収集データ項目:
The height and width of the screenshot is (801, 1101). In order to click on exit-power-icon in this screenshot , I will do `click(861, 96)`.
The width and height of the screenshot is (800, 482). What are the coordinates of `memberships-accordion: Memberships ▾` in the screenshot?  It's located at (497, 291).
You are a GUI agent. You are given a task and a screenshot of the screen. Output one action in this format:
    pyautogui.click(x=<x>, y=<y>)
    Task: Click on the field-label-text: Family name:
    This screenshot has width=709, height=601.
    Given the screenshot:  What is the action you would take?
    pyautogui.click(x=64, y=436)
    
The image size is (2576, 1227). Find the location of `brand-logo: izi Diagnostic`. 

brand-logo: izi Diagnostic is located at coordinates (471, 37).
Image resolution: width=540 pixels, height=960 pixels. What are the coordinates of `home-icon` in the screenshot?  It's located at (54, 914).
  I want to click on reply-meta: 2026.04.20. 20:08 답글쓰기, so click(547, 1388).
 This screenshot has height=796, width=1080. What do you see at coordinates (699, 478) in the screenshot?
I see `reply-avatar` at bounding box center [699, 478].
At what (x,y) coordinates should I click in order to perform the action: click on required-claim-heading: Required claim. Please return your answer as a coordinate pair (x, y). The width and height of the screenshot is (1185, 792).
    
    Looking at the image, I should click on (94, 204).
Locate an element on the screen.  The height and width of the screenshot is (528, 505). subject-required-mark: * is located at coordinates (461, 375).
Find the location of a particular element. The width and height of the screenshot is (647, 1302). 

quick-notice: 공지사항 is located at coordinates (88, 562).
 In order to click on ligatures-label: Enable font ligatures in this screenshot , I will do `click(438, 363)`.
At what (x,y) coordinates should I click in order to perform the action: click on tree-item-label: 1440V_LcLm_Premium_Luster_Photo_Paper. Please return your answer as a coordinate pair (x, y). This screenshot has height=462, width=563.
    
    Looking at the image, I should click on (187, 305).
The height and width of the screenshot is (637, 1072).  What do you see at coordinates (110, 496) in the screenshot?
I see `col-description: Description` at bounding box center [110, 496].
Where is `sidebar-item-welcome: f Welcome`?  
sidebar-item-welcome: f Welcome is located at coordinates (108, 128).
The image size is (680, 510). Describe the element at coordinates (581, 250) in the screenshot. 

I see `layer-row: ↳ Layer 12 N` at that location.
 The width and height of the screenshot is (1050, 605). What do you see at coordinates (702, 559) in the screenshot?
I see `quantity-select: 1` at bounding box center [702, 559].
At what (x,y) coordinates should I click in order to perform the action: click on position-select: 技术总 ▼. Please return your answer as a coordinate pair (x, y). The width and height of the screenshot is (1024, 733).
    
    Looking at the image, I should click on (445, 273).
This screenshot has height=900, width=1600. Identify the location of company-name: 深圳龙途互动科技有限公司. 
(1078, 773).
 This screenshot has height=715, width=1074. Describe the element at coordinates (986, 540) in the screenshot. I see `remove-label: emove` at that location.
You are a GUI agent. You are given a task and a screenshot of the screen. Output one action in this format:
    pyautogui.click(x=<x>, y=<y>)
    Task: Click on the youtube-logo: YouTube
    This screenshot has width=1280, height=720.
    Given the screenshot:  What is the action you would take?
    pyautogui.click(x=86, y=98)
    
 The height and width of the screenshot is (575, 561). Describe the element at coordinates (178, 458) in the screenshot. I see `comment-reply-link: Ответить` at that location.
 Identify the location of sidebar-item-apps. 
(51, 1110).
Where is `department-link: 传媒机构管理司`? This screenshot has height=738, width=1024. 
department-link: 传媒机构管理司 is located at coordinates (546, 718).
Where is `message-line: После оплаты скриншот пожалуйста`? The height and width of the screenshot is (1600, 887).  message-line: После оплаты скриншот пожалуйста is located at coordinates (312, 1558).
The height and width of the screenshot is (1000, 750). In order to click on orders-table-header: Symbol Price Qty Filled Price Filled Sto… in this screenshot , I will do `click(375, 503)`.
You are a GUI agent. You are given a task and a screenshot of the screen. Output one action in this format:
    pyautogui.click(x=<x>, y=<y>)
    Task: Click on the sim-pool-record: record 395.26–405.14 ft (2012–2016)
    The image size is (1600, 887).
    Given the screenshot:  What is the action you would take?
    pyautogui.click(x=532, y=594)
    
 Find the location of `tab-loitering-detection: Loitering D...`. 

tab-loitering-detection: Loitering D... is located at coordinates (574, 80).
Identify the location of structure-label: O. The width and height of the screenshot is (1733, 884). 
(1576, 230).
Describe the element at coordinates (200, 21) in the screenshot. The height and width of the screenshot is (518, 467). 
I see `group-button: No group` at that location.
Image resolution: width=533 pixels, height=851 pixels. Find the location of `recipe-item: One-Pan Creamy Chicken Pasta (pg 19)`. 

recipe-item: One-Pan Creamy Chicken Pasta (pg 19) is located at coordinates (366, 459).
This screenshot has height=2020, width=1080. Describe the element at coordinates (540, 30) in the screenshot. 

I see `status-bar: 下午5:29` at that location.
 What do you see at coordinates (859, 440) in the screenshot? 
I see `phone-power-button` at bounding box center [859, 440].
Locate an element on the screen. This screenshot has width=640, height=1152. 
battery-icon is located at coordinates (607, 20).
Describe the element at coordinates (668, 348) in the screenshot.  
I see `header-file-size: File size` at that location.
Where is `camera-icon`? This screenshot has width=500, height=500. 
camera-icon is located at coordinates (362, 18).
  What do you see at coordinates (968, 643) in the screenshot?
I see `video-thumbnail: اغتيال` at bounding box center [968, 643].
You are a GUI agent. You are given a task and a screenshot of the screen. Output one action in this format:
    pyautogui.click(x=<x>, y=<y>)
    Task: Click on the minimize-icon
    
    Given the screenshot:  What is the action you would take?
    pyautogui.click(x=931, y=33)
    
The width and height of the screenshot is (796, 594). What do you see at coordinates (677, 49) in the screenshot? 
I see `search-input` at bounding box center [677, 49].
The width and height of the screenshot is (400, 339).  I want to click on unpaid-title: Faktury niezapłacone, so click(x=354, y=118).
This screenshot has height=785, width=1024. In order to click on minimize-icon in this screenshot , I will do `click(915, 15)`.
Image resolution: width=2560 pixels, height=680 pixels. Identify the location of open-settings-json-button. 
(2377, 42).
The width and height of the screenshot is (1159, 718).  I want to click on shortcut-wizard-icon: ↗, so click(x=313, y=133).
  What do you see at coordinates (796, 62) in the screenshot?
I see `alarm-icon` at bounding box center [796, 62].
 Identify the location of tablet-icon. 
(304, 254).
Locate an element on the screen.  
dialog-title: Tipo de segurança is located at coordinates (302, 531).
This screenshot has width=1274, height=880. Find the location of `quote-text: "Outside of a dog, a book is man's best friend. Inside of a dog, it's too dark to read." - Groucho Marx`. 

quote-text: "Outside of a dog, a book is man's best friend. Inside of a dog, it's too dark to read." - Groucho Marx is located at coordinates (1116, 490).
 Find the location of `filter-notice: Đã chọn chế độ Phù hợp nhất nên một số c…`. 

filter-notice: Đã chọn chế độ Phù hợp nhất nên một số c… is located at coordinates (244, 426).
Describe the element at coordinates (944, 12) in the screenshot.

__課題の詳細__: 上記の資料を、空行を除いた各行を1つの文字列とするJSON配列の形式に整えてください。資料の全行を対象とします。

__回答__:
[
  "The height and width of the screenshot is (801, 1101). In order to click on exit-power-icon in this screenshot , I will do `click(861, 96)`.",
  "The width and height of the screenshot is (800, 482). What are the coordinates of `memberships-accordion: Memberships ▾` in the screenshot?  It's located at (497, 291).",
  "You are a GUI agent. You are given a task and a screenshot of the screen. Output one action in this format:",
  "    pyautogui.click(x=<x>, y=<y>)",
  "    Task: Click on the field-label-text: Family name:",
  "    This screenshot has width=709, height=601.",
  "    Given the screenshot:  What is the action you would take?",
  "    pyautogui.click(x=64, y=436)",
  "The image size is (2576, 1227). Find the location of `brand-logo: izi Diagnostic`. ",
  "brand-logo: izi Diagnostic is located at coordinates (471, 37).",
  "Image resolution: width=540 pixels, height=960 pixels. What are the coordinates of `home-icon` in the screenshot?  It's located at (54, 914).",
  "  I want to click on reply-meta: 2026.04.20. 20:08 답글쓰기, so click(547, 1388).",
  " This screenshot has height=796, width=1080. What do you see at coordinates (699, 478) in the screenshot?",
  "I see `reply-avatar` at bounding box center [699, 478].",
  "At what (x,y) coordinates should I click in order to perform the action: click on required-claim-heading: Required claim. Please return your answer as a coordinate pair (x, y). The width and height of the screenshot is (1185, 792).",
  "    Looking at the image, I should click on (94, 204).",
  "Locate an element on the screen.  The height and width of the screenshot is (528, 505). subject-required-mark: * is located at coordinates (461, 375).",
  "Find the location of a particular element. The width and height of the screenshot is (647, 1302). ",
  "quick-notice: 공지사항 is located at coordinates (88, 562).",
  " In order to click on ligatures-label: Enable font ligatures in this screenshot , I will do `click(438, 363)`.",
  "At what (x,y) coordinates should I click in order to perform the action: click on tree-item-label: 1440V_LcLm_Premium_Luster_Photo_Paper. Please return your answer as a coordinate pair (x, y). This screenshot has height=462, width=563.",
  "    Looking at the image, I should click on (187, 305).",
  "The height and width of the screenshot is (637, 1072).  What do you see at coordinates (110, 496) in the screenshot?",
  "I see `col-description: Description` at bounding box center [110, 496].",
  "Where is `sidebar-item-welcome: f Welcome`?  ",
  "sidebar-item-welcome: f Welcome is located at coordinates (108, 128).",
  "The image size is (680, 510). Describe the element at coordinates (581, 250) in the screenshot. ",
  "I see `layer-row: ↳ Layer 12 N` at that location.",
  " The width and height of the screenshot is (1050, 605). What do you see at coordinates (702, 559) in the screenshot?",
  "I see `quantity-select: 1` at bounding box center [702, 559].",
  "At what (x,y) coordinates should I click in order to perform the action: click on position-select: 技术总 ▼. Please return your answer as a coordinate pair (x, y). The width and height of the screenshot is (1024, 733).",
  "    Looking at the image, I should click on (445, 273).",
  "This screenshot has height=900, width=1600. Identify the location of company-name: 深圳龙途互动科技有限公司. ",
  "(1078, 773).",
  " This screenshot has height=715, width=1074. Describe the element at coordinates (986, 540) in the screenshot. I see `remove-label: emove` at that location.",
  "You are a GUI agent. You are given a task and a screenshot of the screen. Output one action in this format:",
  "    pyautogui.click(x=<x>, y=<y>)",
  "    Task: Click on the youtube-logo: YouTube",
  "    This screenshot has width=1280, height=720.",
  "    Given the screenshot:  What is the action you would take?",
  "    pyautogui.click(x=86, y=98)",
  " The height and width of the screenshot is (575, 561). Describe the element at coordinates (178, 458) in the screenshot. I see `comment-reply-link: Ответить` at that location.",
  " Identify the location of sidebar-item-apps. ",
  "(51, 1110).",
  "Where is `department-link: 传媒机构管理司`? This screenshot has height=738, width=1024. ",
  "department-link: 传媒机构管理司 is located at coordinates (546, 718).",
  "Where is `message-line: После оплаты скриншот пожалуйста`? The height and width of the screenshot is (1600, 887).  message-line: После оплаты скриншот пожалуйста is located at coordinates (312, 1558).",
  "The height and width of the screenshot is (1000, 750). In order to click on orders-table-header: Symbol Price Qty Filled Price Filled Sto… in this screenshot , I will do `click(375, 503)`.",
  "You are a GUI agent. You are given a task and a screenshot of the screen. Output one action in this format:",
  "    pyautogui.click(x=<x>, y=<y>)",
  "    Task: Click on the sim-pool-record: record 395.26–405.14 ft (2012–2016)",
  "    The image size is (1600, 887).",
  "    Given the screenshot:  What is the action you would take?",
  "    pyautogui.click(x=532, y=594)",
  " Find the location of `tab-loitering-detection: Loitering D...`. ",
  "tab-loitering-detection: Loitering D... is located at coordinates (574, 80).",
  "Identify the location of structure-label: O. The width and height of the screenshot is (1733, 884). ",
  "(1576, 230).",
  "Describe the element at coordinates (200, 21) in the screenshot. The height and width of the screenshot is (518, 467). ",
  "I see `group-button: No group` at that location.",
  "Image resolution: width=533 pixels, height=851 pixels. Find the location of `recipe-item: One-Pan Creamy Chicken Pasta (pg 19)`. ",
  "recipe-item: One-Pan Creamy Chicken Pasta (pg 19) is located at coordinates (366, 459).",
  "This screenshot has height=2020, width=1080. Describe the element at coordinates (540, 30) in the screenshot. ",
  "I see `status-bar: 下午5:29` at that location.",
  " What do you see at coordinates (859, 440) in the screenshot? ",
  "I see `phone-power-button` at bounding box center [859, 440].",
  "Locate an element on the screen. This screenshot has width=640, height=1152. ",
  "battery-icon is located at coordinates (607, 20).",
  "Describe the element at coordinates (668, 348) in the screenshot.  ",
  "I see `header-file-size: File size` at that location.",
  "Where is `camera-icon`? This screenshot has width=500, height=500. ",
  "camera-icon is located at coordinates (362, 18).",
  "  What do you see at coordinates (968, 643) in the screenshot?",
  "I see `video-thumbnail: اغتيال` at bounding box center [968, 643].",
  "You are a GUI agent. You are given a task and a screenshot of the screen. Output one action in this format:",
  "    pyautogui.click(x=<x>, y=<y>)",
  "    Task: Click on the minimize-icon",
  "    Given the screenshot:  What is the action you would take?",
  "    pyautogui.click(x=931, y=33)",
  "The width and height of the screenshot is (796, 594). What do you see at coordinates (677, 49) in the screenshot? ",
  "I see `search-input` at bounding box center [677, 49].",
  "The width and height of the screenshot is (400, 339).  I want to click on unpaid-title: Faktury niezapłacone, so click(x=354, y=118).",
  "This screenshot has height=785, width=1024. In order to click on minimize-icon in this screenshot , I will do `click(915, 15)`.",
  "Image resolution: width=2560 pixels, height=680 pixels. Identify the location of open-settings-json-button. ",
  "(2377, 42).",
  "The width and height of the screenshot is (1159, 718).  I want to click on shortcut-wizard-icon: ↗, so click(x=313, y=133).",
  "  What do you see at coordinates (796, 62) in the screenshot?",
  "I see `alarm-icon` at bounding box center [796, 62].",
  " Identify the location of tablet-icon. ",
  "(304, 254).",
  "Locate an element on the screen.  ",
  "dialog-title: Tipo de segurança is located at coordinates (302, 531).",
  "This screenshot has width=1274, height=880. Find the location of `quote-text: \"Outside of a dog, a book is man's best friend. Inside of a dog, it's too dark to read.\" - Groucho Marx`. ",
  "quote-text: \"Outside of a dog, a book is man's best friend. Inside of a dog, it's too dark to read.\" - Groucho Marx is located at coordinates (1116, 490).",
  " Find the location of `filter-notice: Đã chọn chế độ Phù hợp nhất nên một số c…`. ",
  "filter-notice: Đã chọn chế độ Phù hợp nhất nên một số c… is located at coordinates (244, 426).",
  "Describe the element at coordinates (944, 12) in the screenshot."
]